REQUIRED ACTION: Every entry is to be written out word for word.
BEGIN DATA RECORDS
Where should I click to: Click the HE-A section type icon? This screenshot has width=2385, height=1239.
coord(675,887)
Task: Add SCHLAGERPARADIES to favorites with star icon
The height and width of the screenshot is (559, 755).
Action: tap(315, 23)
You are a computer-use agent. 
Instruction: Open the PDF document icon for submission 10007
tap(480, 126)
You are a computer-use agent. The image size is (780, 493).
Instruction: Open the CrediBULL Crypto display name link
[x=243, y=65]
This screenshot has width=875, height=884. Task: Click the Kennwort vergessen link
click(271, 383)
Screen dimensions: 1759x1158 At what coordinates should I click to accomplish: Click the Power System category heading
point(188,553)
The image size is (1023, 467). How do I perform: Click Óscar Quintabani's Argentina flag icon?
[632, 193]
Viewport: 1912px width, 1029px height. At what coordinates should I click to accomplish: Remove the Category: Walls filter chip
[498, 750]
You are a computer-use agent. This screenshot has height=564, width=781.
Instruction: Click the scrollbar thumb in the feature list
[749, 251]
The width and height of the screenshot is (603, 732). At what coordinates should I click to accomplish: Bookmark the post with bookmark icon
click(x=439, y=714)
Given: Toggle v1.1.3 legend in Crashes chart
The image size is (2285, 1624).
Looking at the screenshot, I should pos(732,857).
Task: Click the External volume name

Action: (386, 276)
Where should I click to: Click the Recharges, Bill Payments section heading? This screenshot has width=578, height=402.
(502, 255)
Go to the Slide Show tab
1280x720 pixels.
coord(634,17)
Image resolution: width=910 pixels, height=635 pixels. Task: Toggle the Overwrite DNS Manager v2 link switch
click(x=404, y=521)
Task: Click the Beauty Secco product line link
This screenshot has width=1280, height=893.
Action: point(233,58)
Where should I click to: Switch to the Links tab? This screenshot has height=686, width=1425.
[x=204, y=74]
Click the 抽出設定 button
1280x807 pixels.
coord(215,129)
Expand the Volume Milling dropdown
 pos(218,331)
END DATA RECORDS
FINISHED TASK:
Where should I click to: Click the HE-A section type icon? This screenshot has width=2385, height=1239.
coord(675,887)
Task: Add SCHLAGERPARADIES to favorites with star icon
The height and width of the screenshot is (559, 755).
Action: tap(315, 23)
You are a computer-use agent. 
Instruction: Open the PDF document icon for submission 10007
tap(480, 126)
You are a computer-use agent. The image size is (780, 493).
Instruction: Open the CrediBULL Crypto display name link
[x=243, y=65]
This screenshot has width=875, height=884. Task: Click the Kennwort vergessen link
click(271, 383)
Screen dimensions: 1759x1158 At what coordinates should I click to accomplish: Click the Power System category heading
point(188,553)
The image size is (1023, 467). How do I perform: Click Óscar Quintabani's Argentina flag icon?
[632, 193]
Viewport: 1912px width, 1029px height. At what coordinates should I click to accomplish: Remove the Category: Walls filter chip
[498, 750]
You are a computer-use agent. This screenshot has height=564, width=781.
Instruction: Click the scrollbar thumb in the feature list
[749, 251]
The width and height of the screenshot is (603, 732). At what coordinates should I click to accomplish: Bookmark the post with bookmark icon
click(x=439, y=714)
Given: Toggle v1.1.3 legend in Crashes chart
The image size is (2285, 1624).
Looking at the screenshot, I should pos(732,857).
Task: Click the External volume name

Action: (386, 276)
Where should I click to: Click the Recharges, Bill Payments section heading? This screenshot has width=578, height=402.
(502, 255)
Go to the Slide Show tab
1280x720 pixels.
coord(634,17)
Image resolution: width=910 pixels, height=635 pixels. Task: Toggle the Overwrite DNS Manager v2 link switch
click(x=404, y=521)
Task: Click the Beauty Secco product line link
This screenshot has width=1280, height=893.
Action: point(233,58)
Where should I click to: Switch to the Links tab? This screenshot has height=686, width=1425.
[x=204, y=74]
Click the 抽出設定 button
1280x807 pixels.
coord(215,129)
Expand the Volume Milling dropdown
 pos(218,331)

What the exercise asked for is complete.